HOW TO COMPLETE THIS TASK: Give the data below again exactly as it stands. Omit the pictures.
====== INPUT ======
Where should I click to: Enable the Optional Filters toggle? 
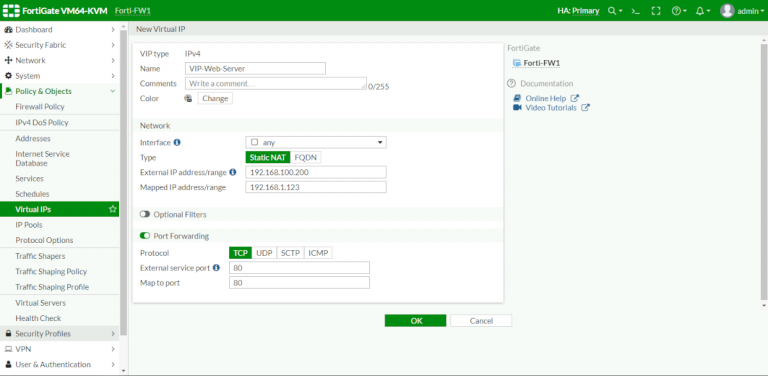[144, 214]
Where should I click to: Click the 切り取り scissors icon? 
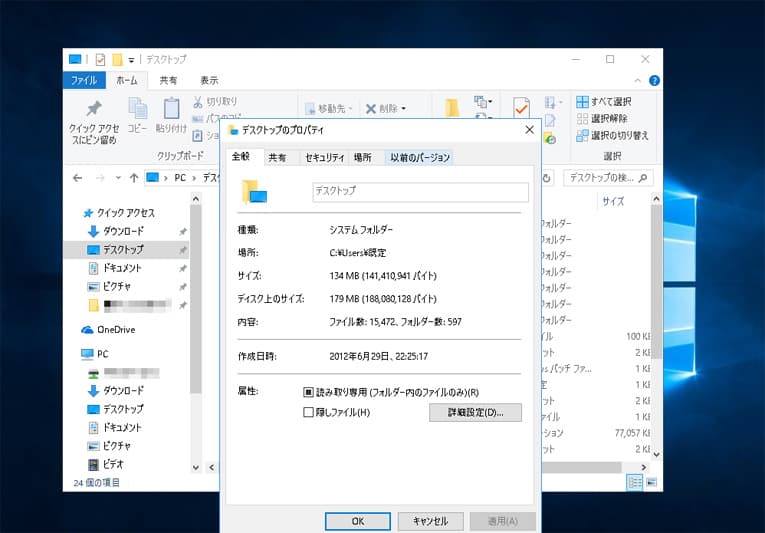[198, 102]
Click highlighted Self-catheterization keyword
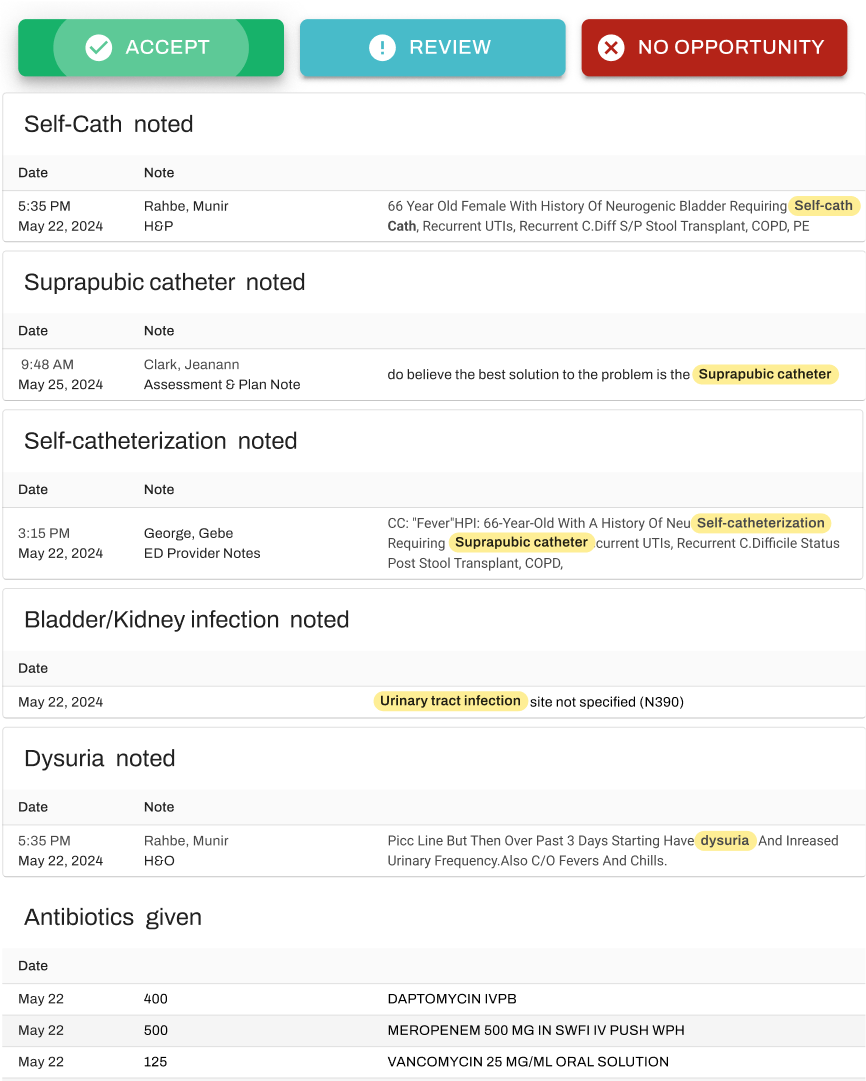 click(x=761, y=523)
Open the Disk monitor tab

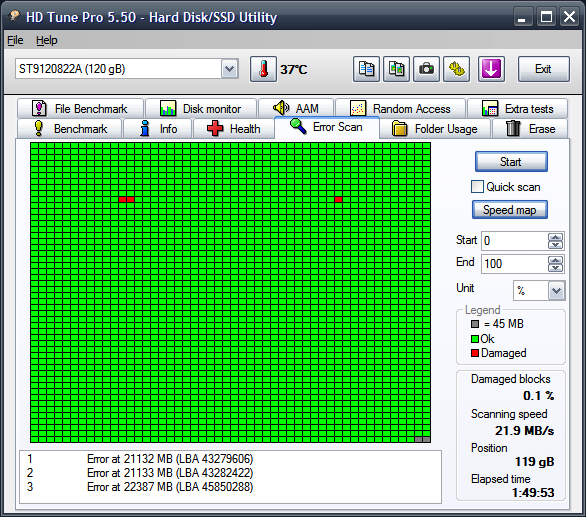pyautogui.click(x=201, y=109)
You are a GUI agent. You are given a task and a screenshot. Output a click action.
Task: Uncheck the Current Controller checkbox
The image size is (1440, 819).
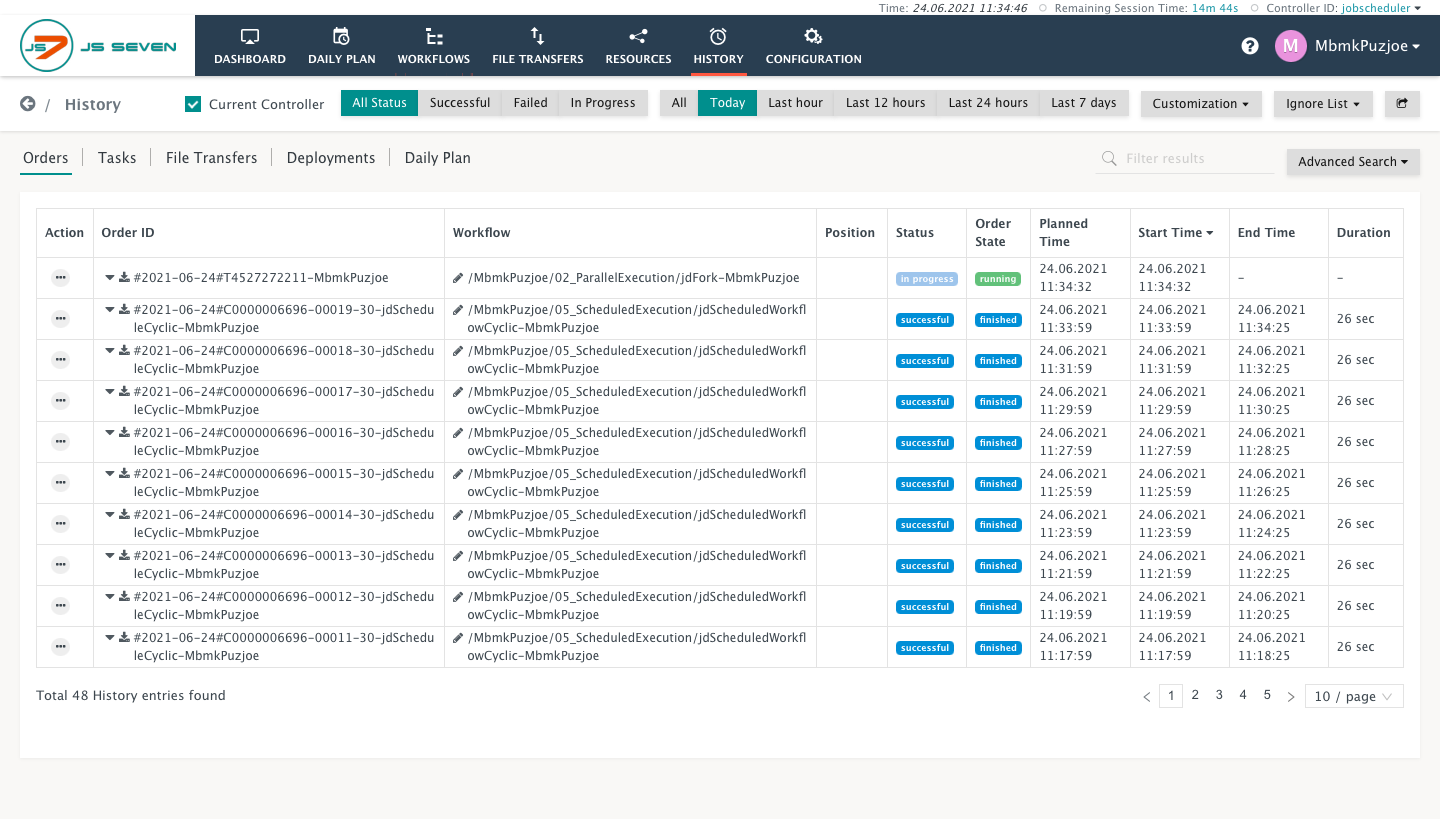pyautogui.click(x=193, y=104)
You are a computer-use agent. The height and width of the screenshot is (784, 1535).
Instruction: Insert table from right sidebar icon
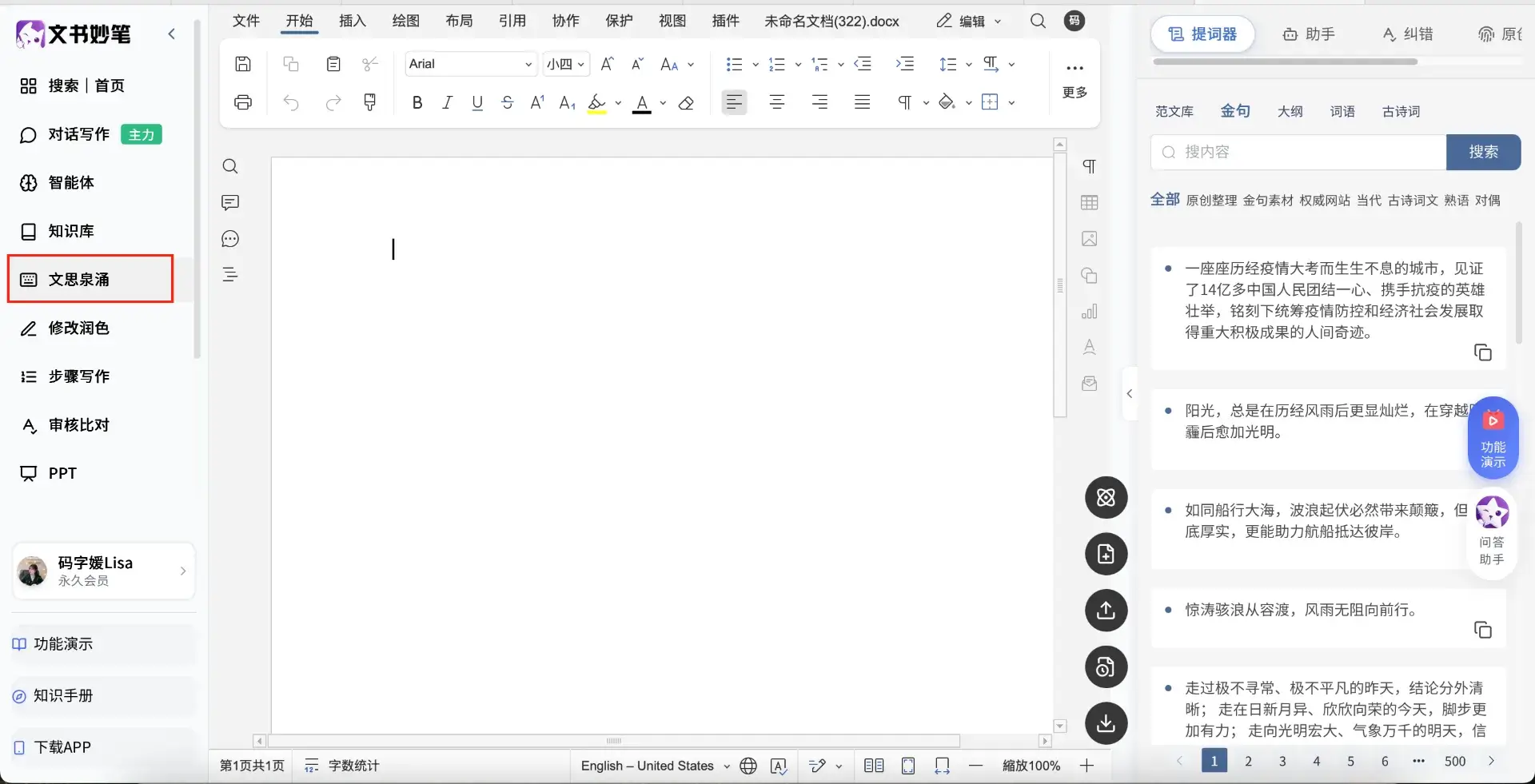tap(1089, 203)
======
EXERCISE RESULT:
Where should I click to: Enable the Optional Filters toggle? 
[144, 214]
Where should I click to: Click the 切り取り scissors icon? 
[198, 102]
Click highlighted Self-catheterization keyword
 click(x=761, y=523)
Open the Disk monitor tab

pyautogui.click(x=201, y=109)
You are a GUI agent. You are given a task and a screenshot. Output a click action.
Task: Uncheck the Current Controller checkbox
The image size is (1440, 819).
pyautogui.click(x=193, y=104)
You are a computer-use agent. The height and width of the screenshot is (784, 1535).
Instruction: Insert table from right sidebar icon
tap(1089, 203)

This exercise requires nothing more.